▸ Exercise instructions: When you reach the line containing "Alquiler moto Ginebra (64, 1807)" in the entries below, start writing out each line exactly, and stop after the line containing "Alquiler moto Oporto (62, 1765)".

(Entries provided)

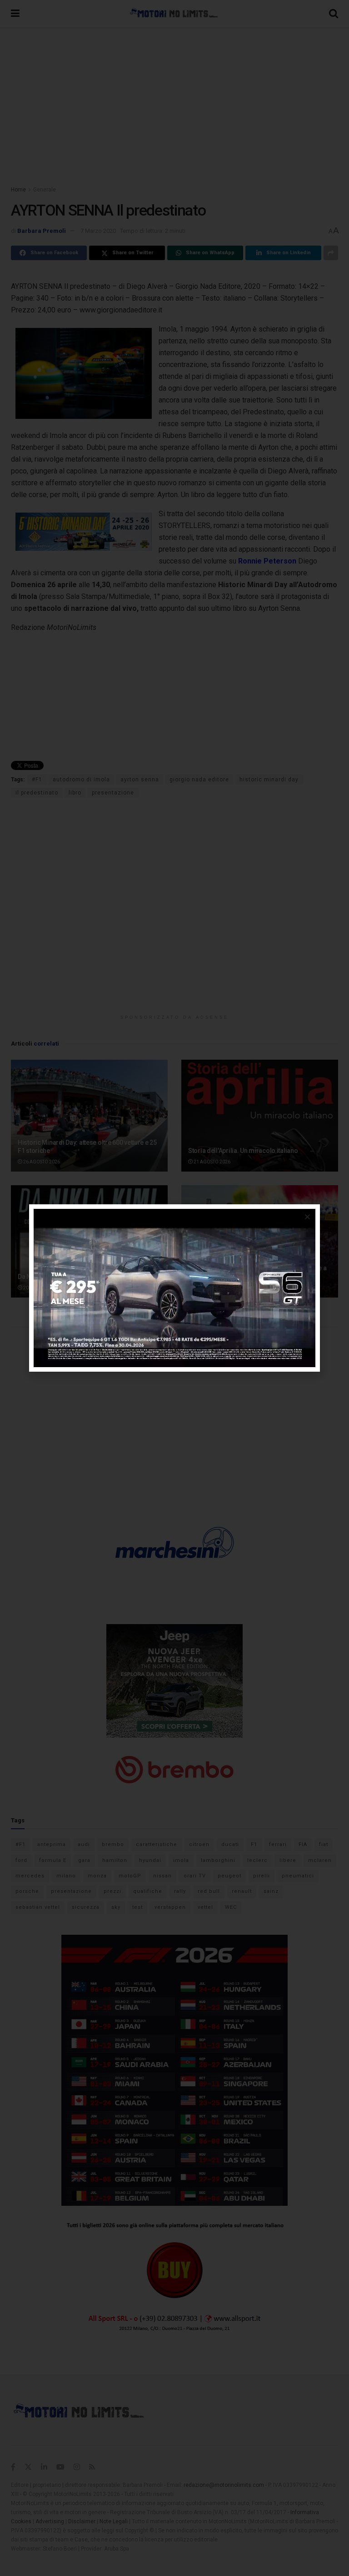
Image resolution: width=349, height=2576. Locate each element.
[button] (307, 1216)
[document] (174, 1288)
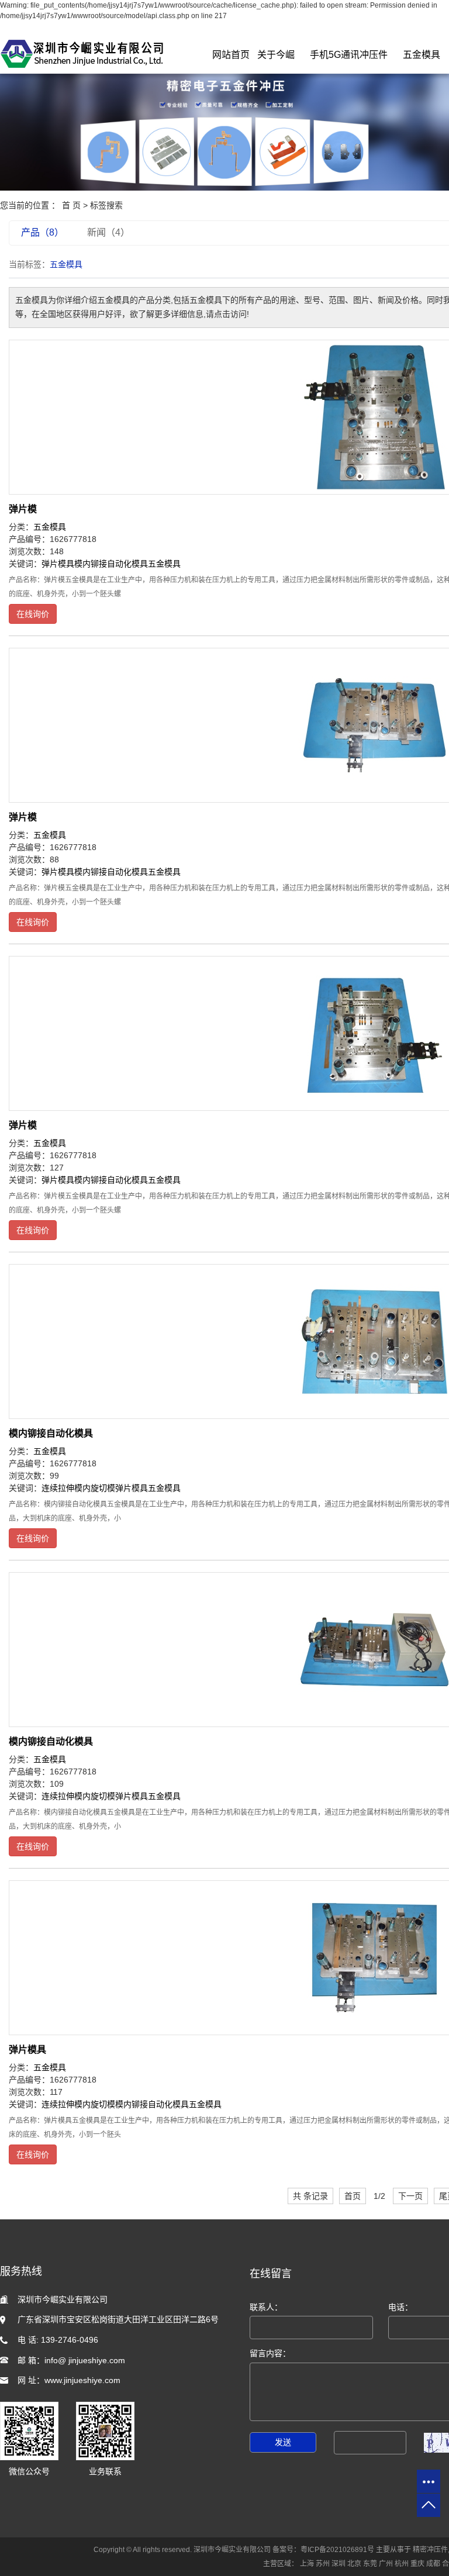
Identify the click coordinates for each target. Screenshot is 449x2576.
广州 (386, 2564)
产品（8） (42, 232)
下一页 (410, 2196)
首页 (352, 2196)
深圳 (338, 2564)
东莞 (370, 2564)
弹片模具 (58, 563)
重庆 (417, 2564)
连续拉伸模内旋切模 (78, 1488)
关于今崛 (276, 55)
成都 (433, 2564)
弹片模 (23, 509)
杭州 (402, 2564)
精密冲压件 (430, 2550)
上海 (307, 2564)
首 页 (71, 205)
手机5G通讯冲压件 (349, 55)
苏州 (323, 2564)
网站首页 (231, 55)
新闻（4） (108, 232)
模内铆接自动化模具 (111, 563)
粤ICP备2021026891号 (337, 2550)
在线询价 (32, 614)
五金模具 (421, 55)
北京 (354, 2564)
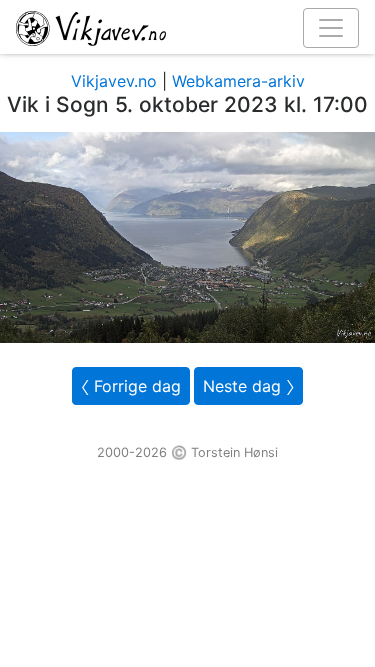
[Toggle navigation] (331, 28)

(End Entries provided)
(Entries provided)

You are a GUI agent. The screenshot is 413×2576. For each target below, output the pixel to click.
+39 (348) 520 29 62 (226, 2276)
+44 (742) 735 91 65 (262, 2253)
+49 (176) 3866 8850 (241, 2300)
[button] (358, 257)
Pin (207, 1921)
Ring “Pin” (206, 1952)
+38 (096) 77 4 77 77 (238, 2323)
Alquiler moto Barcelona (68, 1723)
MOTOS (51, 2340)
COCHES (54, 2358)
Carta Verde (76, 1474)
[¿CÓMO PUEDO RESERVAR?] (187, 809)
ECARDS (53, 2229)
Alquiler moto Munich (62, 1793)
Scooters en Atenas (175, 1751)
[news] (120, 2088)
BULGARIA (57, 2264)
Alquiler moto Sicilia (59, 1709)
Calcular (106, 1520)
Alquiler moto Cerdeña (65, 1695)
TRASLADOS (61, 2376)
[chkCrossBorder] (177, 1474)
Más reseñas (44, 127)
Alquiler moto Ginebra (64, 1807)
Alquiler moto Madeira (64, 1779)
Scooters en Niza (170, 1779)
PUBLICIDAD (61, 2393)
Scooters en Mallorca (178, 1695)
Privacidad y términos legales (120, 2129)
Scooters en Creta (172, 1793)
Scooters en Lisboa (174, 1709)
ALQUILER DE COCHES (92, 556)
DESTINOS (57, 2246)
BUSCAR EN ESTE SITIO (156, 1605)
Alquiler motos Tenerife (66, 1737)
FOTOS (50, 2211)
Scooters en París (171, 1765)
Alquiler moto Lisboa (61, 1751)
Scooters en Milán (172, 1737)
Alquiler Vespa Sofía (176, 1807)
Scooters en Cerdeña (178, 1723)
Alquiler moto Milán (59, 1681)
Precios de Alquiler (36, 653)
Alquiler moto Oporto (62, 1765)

(End Entries provided)

▸ Result of this exercise:
Alquiler moto Ginebra (64, 1807)
Alquiler moto Madeira (64, 1779)
Scooters en Niza (170, 1779)
PUBLICIDAD (61, 2393)
Scooters en Mallorca (178, 1695)
Privacidad y términos legales (120, 2129)
Scooters en Creta (172, 1793)
Scooters en Lisboa (174, 1709)
ALQUILER DE COCHES (92, 556)
DESTINOS (57, 2246)
BUSCAR EN ESTE SITIO (156, 1605)
Alquiler motos Tenerife (66, 1737)
FOTOS (50, 2211)
Scooters en París (171, 1765)
Alquiler moto Lisboa (61, 1751)
Scooters en Milán (172, 1737)
Alquiler Vespa Sofía (176, 1807)
Scooters en Cerdeña (178, 1723)
Alquiler moto Milán (59, 1681)
Precios de Alquiler (36, 653)
Alquiler moto Oporto (62, 1765)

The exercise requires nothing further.